I have repeatedly mocked the repeated panicking over the Euro-Debt crisis and Greece and Italy and Occupy Wall Street and as I put it back in 2010, “PIIGS! PIIGS! Sovereign debt! Fiscal crisis! Commodities tanking! Deflation! Wait, no inflation! North Korea war! China currency! The PIIGS! Please find me something to panic over right now! Please.”
At the time, the markets were down nearly 40% from their all-time highs and were down 10-15% from their recent highs with Greece and Euro-Debt-Crisis panicky headlines dominating the news. Whenever the markets would 10% over a few days’ time as Greece’s debt issues came to a head, I would point that Greece’s entire economy is less than the market cap of Apple. And I’ve been a steady buyer whenever the markets have crashed because of debt ceiling/fiscal planning crises would hit as the RepublicanDemocrat Regime as I’d remind you that the size of the spending terms being negotiated is always a tiny fraction of actual annual governmental spending.
So right now, “What’s the crisis du jour?”
A new probably warfront and warmongering from the Republican/Democrat Regime about Syria. So let’s try to quantify the risks here for Revolution Investors from the ramifications of a new war.
* Syria’s economy, before the outbreak of the civil war/Revolution that started in 2010, was about $60 billion a year. It’s likely collapsed to less than $40 billion a year since the Syrian currency has crashed and the infrastructure of the nation broke down in war.
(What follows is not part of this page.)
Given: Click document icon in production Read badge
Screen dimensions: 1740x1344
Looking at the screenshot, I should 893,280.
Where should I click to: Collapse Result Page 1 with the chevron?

* Israel and Saudi Arabia, the primary “partners” of the US in the Middle East are a huge part of this strange pull of American resources, money and blood into the region. Interestingly, Israel’s entire economy is about the same size as Greece’s entire economy. Neither of which is as big as the respective market caps of Apple, GE, Wells Fargo, Google, or Microsoft. Saudi Arabia’s economy is about four times the size of Israel’s or Greece’s economy, which makes it about size of the 2008 TARP bailout, which is about 1/10th of the entire bailout/taxpayer boost that the TBTF banks eventually got.
* The entire annual economic output from Israel, Greece, Syria, and Saudia Arabia is equivalent to about six weeks worth of economic output in the US.
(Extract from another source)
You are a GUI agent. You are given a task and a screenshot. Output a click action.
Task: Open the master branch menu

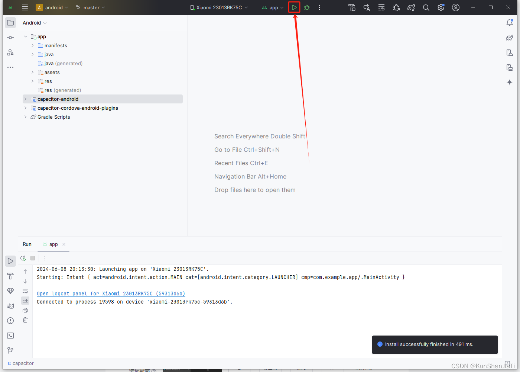coord(90,7)
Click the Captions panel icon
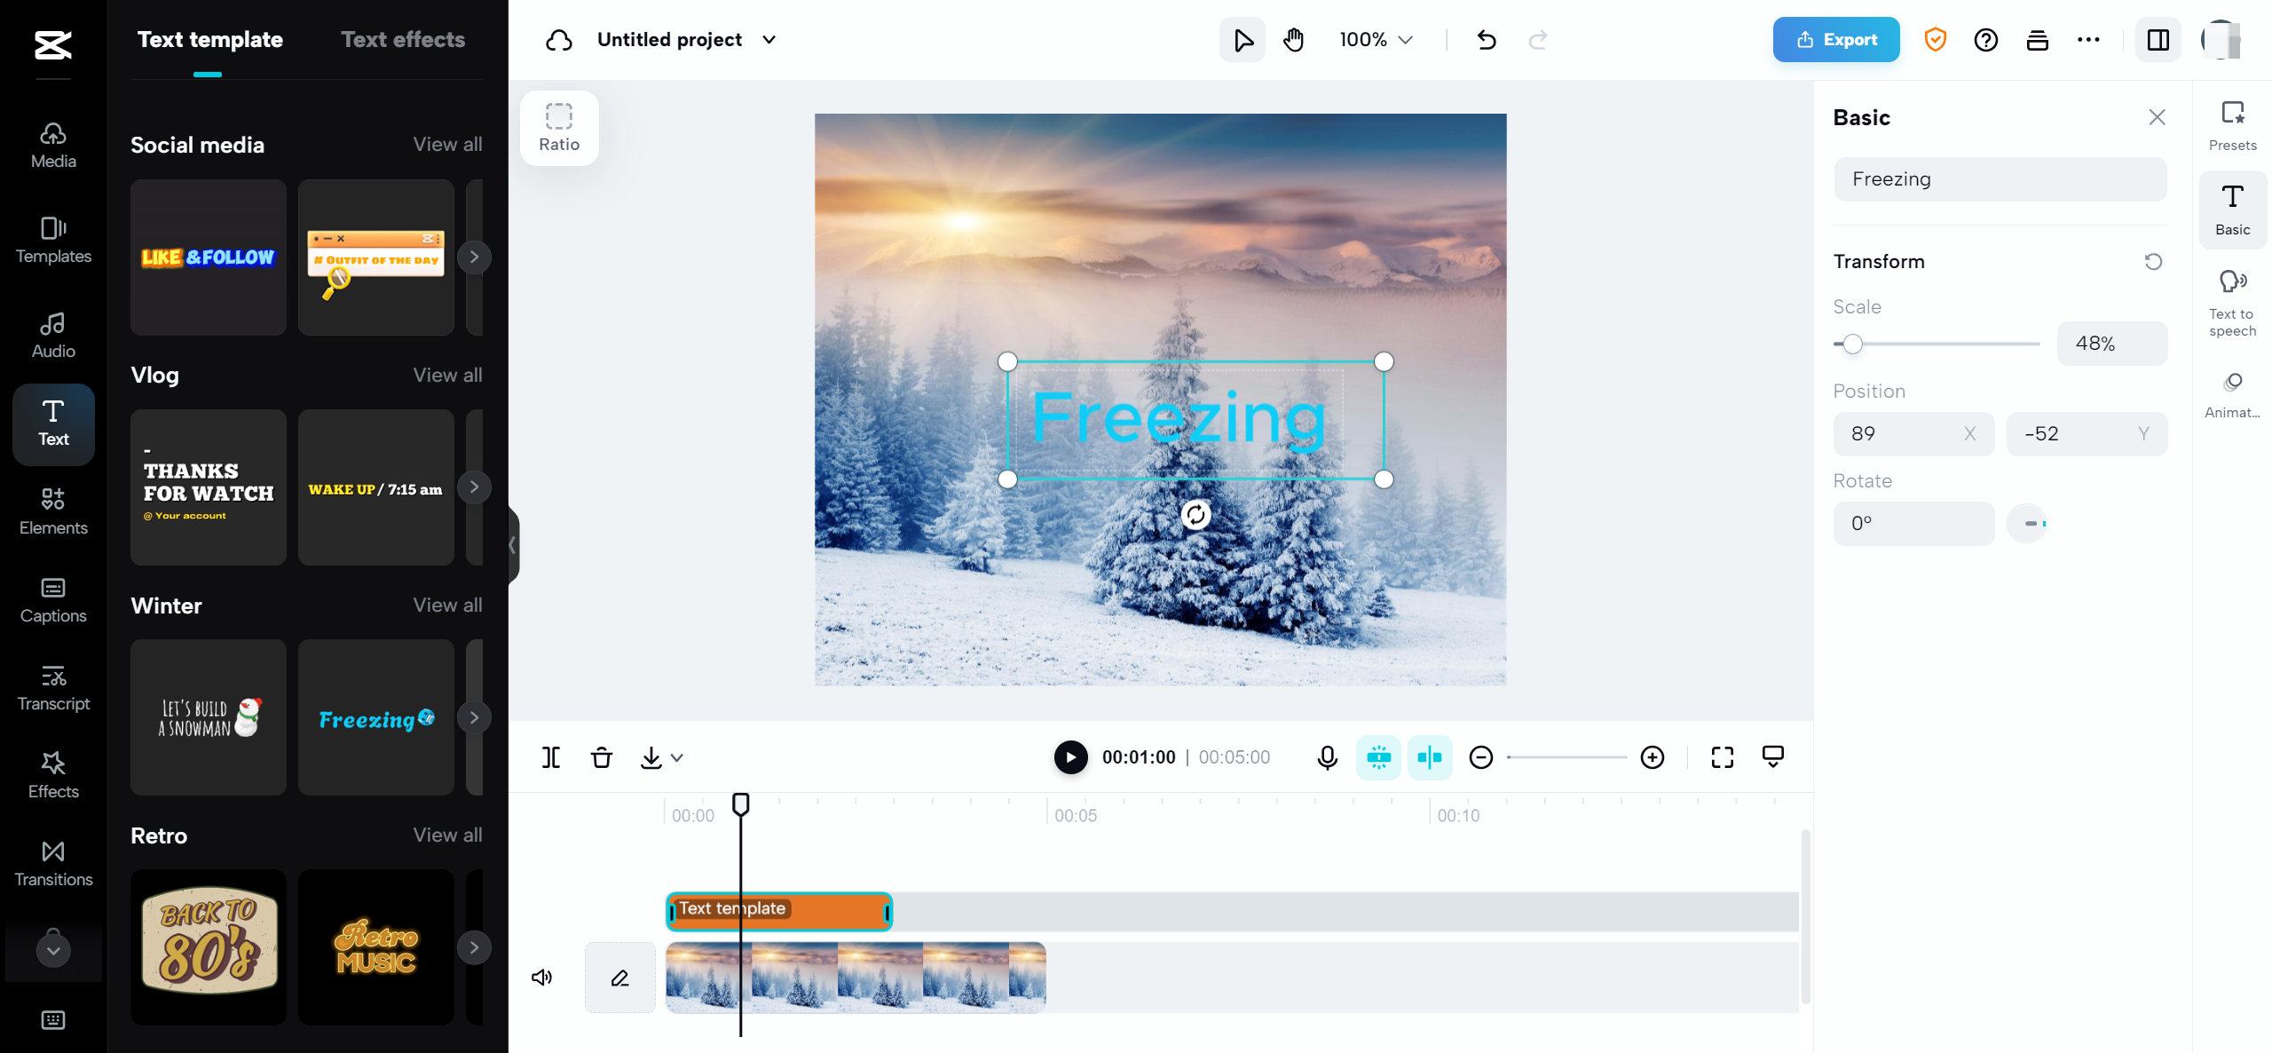The image size is (2272, 1053). pyautogui.click(x=52, y=600)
* The US has spent at least $2 trillion on the wars in Iraq, Afghanistan, Libya and elsewhere in the last decade. That is more than the entire region’s annual economic output.
* China, Russia and other countries that are “siding” with the Syrian government are hoping to build a pipeline in the aftermath of the civil war/Revolution that will deliver energy commodities to Western Europe.
* China, Russian, Brazil and other growing economies want to replace the dollar-as-the-world’s-reserve-currency with gold-backed oil trade.
* The world energy market likely makes up nearly 10% of the total global economic output and is almost equal to the entire annual GDP in China.
The upshot of the economic analysis is that the economic make up of the Middle East and any further collapses in the Middle East economy would be about as meaningless to the US economy our our stock market as the Greece/Spain/Italy/Cyrpus collapses were.
But the upshot of the geopolitical analysis surrounding this crisis is probably much bigger than the markets and mainstream media headlines are revealing. That is, there’s a serious powerplay dynamic being fought over by the US vs. Russia and China. This Syrian war crisis brings much more risk and potential for meaningful impact on the US economy and our stock market than any of the prior crises we’ve faced in the last five years or so.
The risks from the new warfront with Syria isn’t something to take lightly. If the markets had tanked 10-15% (and/or were down 40% plus from their all-time highs as they were back in 2010 and 2011), I might be less cautious. But the fact is that the broader indices are within 3-5% of their all-time highs and the ramifications from a US engaging in a new warfront in Syria are not bullish.
I am going to add short some SPY common short today to help hedge the portfolio here as the warmongering and war risks escalate.
I’m also going to go ahead and cover the LPS short since the company is being acquired and there’s not likely to be much movement in that stock until then.